I tried to change the subject. “Did you know he was a national spelling champion?”
“Johel? Where did you hear that?”
“I looked him up,” I said.
“I’m a crummy speller,” Kay said. “I’m lucky I have a short name.”
“He grew up in New York. When he was thirteen, he was the national spelling champion. His word was ‘elegiacally.’”
“I admire him, I really do,” she said. “He’s got so much talent, he could be anywhere doing anything, and still he’s here.”
“Is he still going ahead with the election thing?”
“What I heard,” she said — and what she heard was this, from Terry: “Brother needs to grow himself a fucking pair and not let his woman tell him what to do.”
“So he’s not going to do it?” I said.
“Terry told me that Nadia is too frightened. She won’t let him.”
“What is she frightened of?”
Kay lifted her hand and formed it into the shape of a pistol, which she fired at my head.
“Bang, bang,” she said.
“It sounds like the woman has a head on her shoulders.”
Kay looked disapproving. “I don’t like a man who won’t make a decision for himself.”
“Would Terry listen to you about a thing like that?”
“You mean, would Terry do something I didn’t approve of?”
I nodded.
“Hello!” she said. “We’re in Haiti!”
Kay looked around as if hidden in the bougainvillea or hibiscus, there might be someone listening.

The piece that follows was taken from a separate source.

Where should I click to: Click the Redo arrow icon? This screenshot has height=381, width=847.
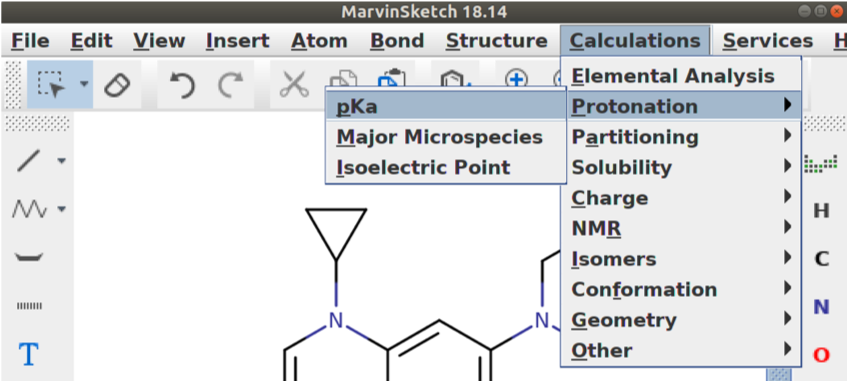coord(231,85)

“Just after Terry got the offer to come here, he got another offer,” she said. “Head of security at a shopping mall in Tennessee. And I thought, Great, now he doesn’t have to go to Haiti. We went up there to visit. I liked the way we could go out at night, the shopping, the music. It was good salary, good hours for Terry, good for me, everything good. But Terry said he wasn’t going. We had a big fight. He said, ‘I don’t want to spend my life protecting the Gap and Zara,’ and I said, ‘Honey, those places are essential to my way of life.’ But in the end Terry got what he wanted.”